A particle undergoes two displacements, measured
from the positive x-axis, with counterclockwise
positive. The first has a magnitude
of 11 m and makes an angle of 67 ◦ with the
positive x axis. The resultant displacement
has a magnitude of 7.7 m directed at an angle
of 98 ◦
from the positive x axis.
Find the angle of the second displacement
(measured from the positive x axis, with counterclockwise
positive and within the limits of
−180◦
to +180◦
).
Answer in units of ◦
you want (x,y) such that
(11cos67,11sin67) + (x,y) = (7.7cos98,7.7sin98)
Evaluate x and y, and then find θ such that tanθ = y/x
x-comp -5.3696
y-comp -2.5
magnitude 5.92
angle 335 degrees
Well, it seems like the particle has been doing some funky moves! Let me try to help you out with this question.
We can start by breaking down the problem into two separate displacements: the first displacement with a magnitude of 11 m and an angle of 67 degrees, and the resultant displacement with a magnitude of 7.7 m and an angle of 98 degrees.

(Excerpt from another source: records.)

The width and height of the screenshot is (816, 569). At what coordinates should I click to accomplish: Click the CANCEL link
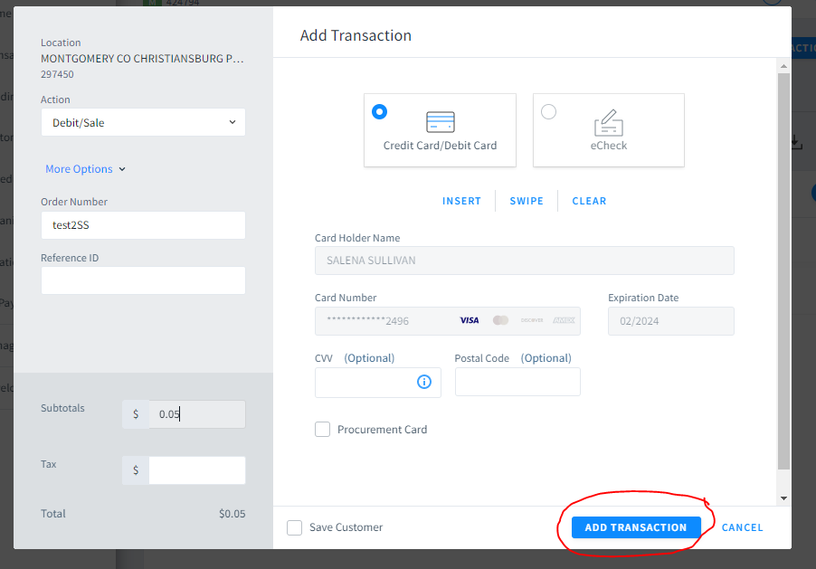coord(742,527)
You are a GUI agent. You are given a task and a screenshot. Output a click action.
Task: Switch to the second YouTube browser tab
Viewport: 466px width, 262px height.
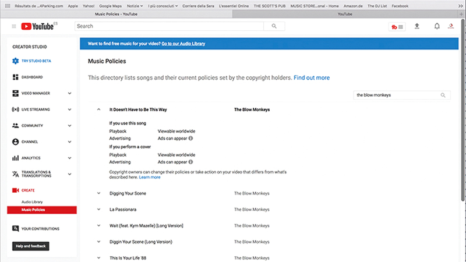345,13
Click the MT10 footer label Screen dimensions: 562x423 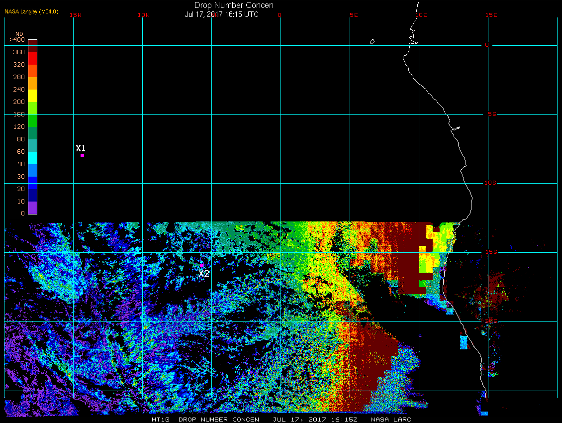tap(160, 420)
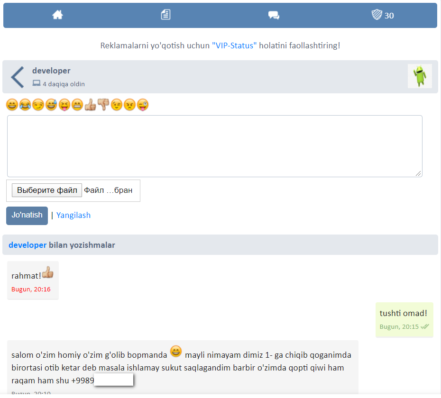
Task: Open developer link in conversation header
Action: 28,245
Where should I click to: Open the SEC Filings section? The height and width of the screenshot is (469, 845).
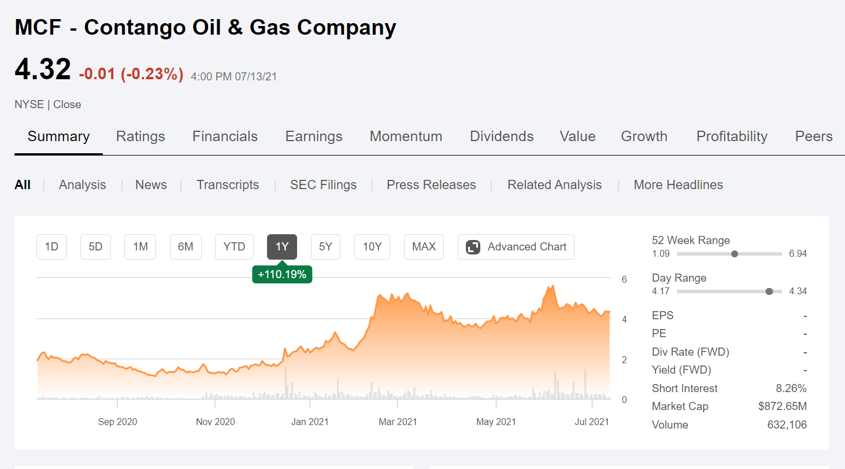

To find the angle of the second displacement, we need to subtract the angle of the first displacement from the angle of the resultant displacement. So, let's do some math:
Angle of the second displacement = Angle of the resultant displacement - Angle of the first displacement
Angle of the second displacement = 98 degrees - 67 degrees
Angle of the second displacement = 31 degrees
So, the angle of the second displacement is 31 degrees.

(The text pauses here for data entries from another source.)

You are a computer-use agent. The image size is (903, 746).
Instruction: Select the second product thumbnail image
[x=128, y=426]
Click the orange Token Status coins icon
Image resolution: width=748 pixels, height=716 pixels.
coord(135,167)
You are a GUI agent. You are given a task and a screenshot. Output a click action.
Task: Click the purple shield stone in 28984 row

Remember to always keep it funny while solving problems! Let me know if there's anything else I can assist you with.
To find the angle of the second displacement, we need to determine the angle between the positive x-axis and the resultant displacement.
Let's break down the first displacement into its x and y components.
The x-component of the first displacement is given by:
x₁ = magnitude of the first displacement * cos(angle of the first displacement)
x₁ = 11 m * cos(67°)
Similarly, the y-component of the first displacement is given by:
y₁ = magnitude of the first displacement * sin(angle of the first displacement)
y₁ = 11 m * sin(67°)
Now, let's break down the resultant displacement into its x and y components.
The x-component of the resultant displacement is given by:
xᵣ = magnitude of the resultant displacement * cos(angle of the resultant displacement)
xᵣ = 7.7 m * cos(98°)
Similarly, the y-component of the resultant displacement is given by:
yᵣ = magnitude of the resultant displacement * sin(angle of the resultant displacement)
yᵣ = 7.7 m * sin(98°)
Since the x-values and y-values are additive, we can summarize the individual x and y components as follows:
x = x₁ + xᵣ
y = y₁ + yᵣ
Next, we can use the inverse tangent function to find the angle between the positive x-axis and the resultant displacement:
angle = arctan(y/x)
Substituting the x and y values we obtained earlier into the above equation, we can calculate the angle of the second displacement.
To find the angle of the second displacement, we can use vector addition. The resultant displacement is the vector sum of the two displacements.
Let's break down the given information:
First displacement:
Magnitude: 11 m
Angle with the positive x-axis: 67° counterclockwise
Resultant displacement:
Magnitude: 7.7 m
Angle with the positive x-axis: 98° counterclockwise
Now, we can use the following formula to find the angle of the second displacement:
θ = θ_r - θ_1
where θ is the angle of the second displacement, θ_r is the angle of the resultant displacement, and θ_1 is the angle of the first displacement.
Substituting the given values:
θ = 98° - 67°
Calculating:
θ = 31°
Therefore, the angle of the second displacement is 31° counterclockwise from the positive x-axis within the limits of -180° to +180°.